The narrative perspective in this novel is of a small child, which is shown by the child's point of view and his reaction to things also emotion he puts into it. For example when he described the way the church appears to turn upside down when Magwich shakes out his pockets.

The weather in chapter one adds a sense of mystery, as does the landscape, which is described as "low leaden line" this alliteration just adds to the melancholy and depression, that is the offset mood of these chapters.

It's the weather that links chapters 1 and 39. These two chapters are parallel as they both describe meetings between the convict Magwich and Pip. The chapters are separated by 15 years and in that time Pip has met and meet influenced by the eccentric Miss Havisham. Pip believes it is Miss Havisham who is responsible for his change of fortune and the reason he is able to train s a lawyer in London.

In chapter 39 the weather outside if frightful and a harsh storm is happening causing a fearful feeling to become all the more noticeable and the way that, in turn causes suspense and tension.
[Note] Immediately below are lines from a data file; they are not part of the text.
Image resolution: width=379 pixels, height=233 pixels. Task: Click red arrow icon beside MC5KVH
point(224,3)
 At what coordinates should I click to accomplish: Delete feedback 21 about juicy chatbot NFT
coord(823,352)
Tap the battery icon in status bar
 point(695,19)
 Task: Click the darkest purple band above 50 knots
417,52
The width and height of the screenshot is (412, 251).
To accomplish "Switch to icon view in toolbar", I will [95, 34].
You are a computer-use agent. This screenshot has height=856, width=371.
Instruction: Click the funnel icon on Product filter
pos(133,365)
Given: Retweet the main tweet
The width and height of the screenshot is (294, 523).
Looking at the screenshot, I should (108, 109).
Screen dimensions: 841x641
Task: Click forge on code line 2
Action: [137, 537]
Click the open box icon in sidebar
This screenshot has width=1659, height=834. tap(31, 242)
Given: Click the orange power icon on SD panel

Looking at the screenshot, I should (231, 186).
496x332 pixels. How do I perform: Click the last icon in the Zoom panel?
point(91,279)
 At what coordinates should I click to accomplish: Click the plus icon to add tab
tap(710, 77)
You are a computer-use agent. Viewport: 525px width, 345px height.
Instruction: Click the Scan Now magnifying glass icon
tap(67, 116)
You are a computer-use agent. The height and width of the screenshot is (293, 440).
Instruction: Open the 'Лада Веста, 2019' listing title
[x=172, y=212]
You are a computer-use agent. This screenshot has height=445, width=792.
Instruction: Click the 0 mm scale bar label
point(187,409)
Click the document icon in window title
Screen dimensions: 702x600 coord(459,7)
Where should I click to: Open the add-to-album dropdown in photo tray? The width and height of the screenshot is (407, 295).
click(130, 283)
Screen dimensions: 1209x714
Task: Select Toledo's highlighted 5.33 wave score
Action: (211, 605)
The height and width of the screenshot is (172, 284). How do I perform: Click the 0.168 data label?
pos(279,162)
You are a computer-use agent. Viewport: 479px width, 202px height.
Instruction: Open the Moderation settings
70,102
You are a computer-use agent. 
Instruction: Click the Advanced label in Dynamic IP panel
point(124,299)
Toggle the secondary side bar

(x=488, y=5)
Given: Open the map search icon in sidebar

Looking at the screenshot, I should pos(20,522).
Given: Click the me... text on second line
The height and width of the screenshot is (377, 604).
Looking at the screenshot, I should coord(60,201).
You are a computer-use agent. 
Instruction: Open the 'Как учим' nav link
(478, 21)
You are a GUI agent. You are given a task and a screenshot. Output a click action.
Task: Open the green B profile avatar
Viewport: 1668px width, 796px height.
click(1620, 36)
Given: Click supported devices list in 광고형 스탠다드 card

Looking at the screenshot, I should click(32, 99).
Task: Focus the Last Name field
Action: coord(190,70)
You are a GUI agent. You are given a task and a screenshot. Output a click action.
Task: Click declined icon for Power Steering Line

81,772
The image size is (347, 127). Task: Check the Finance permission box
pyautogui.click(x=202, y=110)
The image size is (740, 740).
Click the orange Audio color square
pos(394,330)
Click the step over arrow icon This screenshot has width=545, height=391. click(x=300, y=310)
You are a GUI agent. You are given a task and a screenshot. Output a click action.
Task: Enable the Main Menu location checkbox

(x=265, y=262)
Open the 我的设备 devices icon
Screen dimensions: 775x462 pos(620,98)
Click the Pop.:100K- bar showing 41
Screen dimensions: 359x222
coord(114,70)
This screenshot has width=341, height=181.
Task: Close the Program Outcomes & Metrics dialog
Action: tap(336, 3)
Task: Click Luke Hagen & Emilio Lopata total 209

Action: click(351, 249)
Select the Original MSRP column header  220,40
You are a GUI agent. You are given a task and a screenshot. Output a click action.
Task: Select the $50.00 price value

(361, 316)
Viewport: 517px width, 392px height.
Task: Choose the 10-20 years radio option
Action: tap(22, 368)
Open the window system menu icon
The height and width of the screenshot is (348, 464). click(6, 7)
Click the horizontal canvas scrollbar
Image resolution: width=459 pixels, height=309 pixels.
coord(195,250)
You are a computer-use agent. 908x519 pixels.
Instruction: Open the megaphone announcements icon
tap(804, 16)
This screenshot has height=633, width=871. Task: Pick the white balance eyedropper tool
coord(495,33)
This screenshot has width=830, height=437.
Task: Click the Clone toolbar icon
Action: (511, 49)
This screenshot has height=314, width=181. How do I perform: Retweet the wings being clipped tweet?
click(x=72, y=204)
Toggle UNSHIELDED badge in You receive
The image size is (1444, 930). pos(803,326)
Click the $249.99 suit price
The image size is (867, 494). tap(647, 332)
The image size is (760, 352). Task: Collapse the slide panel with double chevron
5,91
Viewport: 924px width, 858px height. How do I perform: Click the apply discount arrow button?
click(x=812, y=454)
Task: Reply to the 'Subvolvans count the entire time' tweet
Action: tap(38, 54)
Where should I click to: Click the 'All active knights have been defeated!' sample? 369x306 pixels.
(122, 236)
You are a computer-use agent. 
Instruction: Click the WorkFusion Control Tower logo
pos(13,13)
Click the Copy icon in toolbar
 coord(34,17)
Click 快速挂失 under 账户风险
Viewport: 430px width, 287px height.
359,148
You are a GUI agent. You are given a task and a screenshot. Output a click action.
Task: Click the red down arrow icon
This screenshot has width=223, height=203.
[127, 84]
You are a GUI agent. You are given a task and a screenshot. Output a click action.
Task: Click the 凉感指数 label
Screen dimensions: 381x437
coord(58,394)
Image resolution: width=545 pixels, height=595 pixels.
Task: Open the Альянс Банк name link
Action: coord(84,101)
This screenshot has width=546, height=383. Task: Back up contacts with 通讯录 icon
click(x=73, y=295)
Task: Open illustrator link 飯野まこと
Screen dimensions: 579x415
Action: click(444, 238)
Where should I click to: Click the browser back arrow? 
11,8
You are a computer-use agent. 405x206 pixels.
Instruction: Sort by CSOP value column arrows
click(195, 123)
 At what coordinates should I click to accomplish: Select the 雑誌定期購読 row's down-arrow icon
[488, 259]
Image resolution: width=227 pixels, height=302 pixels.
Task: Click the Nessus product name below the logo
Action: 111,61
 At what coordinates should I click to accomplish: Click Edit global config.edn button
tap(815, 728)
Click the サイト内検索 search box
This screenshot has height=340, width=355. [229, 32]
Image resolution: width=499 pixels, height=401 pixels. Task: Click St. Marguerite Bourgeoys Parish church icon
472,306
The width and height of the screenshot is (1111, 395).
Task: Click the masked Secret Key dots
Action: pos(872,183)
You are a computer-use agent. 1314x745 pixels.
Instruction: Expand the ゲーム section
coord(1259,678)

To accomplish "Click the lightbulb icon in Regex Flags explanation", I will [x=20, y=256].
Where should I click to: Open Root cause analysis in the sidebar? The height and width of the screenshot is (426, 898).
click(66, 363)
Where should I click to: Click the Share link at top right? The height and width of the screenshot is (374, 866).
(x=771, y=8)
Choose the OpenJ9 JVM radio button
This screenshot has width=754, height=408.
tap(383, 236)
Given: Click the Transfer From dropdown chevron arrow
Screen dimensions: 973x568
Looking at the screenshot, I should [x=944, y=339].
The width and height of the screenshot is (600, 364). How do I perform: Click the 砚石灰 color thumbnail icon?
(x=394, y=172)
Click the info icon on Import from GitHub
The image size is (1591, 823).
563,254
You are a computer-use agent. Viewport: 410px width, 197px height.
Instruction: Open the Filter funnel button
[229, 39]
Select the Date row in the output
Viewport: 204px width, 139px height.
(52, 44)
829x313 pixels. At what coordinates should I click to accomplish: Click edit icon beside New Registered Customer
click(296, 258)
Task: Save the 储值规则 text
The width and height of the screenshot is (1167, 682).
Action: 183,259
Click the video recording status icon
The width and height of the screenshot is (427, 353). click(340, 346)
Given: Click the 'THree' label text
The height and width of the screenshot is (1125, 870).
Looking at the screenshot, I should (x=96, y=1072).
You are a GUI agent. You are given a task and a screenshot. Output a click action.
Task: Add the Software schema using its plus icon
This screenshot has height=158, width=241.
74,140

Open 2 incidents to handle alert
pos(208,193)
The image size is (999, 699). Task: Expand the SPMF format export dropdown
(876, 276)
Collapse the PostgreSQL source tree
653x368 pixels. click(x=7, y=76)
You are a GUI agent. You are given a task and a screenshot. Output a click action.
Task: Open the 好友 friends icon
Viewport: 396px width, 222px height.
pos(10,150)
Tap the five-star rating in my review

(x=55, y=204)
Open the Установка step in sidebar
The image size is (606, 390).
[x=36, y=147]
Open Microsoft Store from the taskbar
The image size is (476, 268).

On the evening that chapter 39 is set the weather is stormy and tempest, as if the violent weather is giving Pip a premonition of the storm that is about to cause chaos among his peaceful life "the city is dirty mud, mud, mud deep in all the streets," and Pip high above the Thames, feels as though he is in a storm beaten lighthouse. He hears rumors from the coast of a shipwreck and death. All the images of water and the sea create a link with the watery marsh country where he first met the convict.

This chapter is possibly the utmost important in the book, memorable for its drama and emotion. It focuses on the sudden and violent collapse of Pips expectations as the source of his benefactor turns out to be the escaped convict, Magwich from the first chapter.

Through subtle use of language and clues to the true identity Dickens brings the two episodes together. These brief moments mark exceptionally important happenings in Pip's life and are memorable for the reader trough the description and mood in which they are written.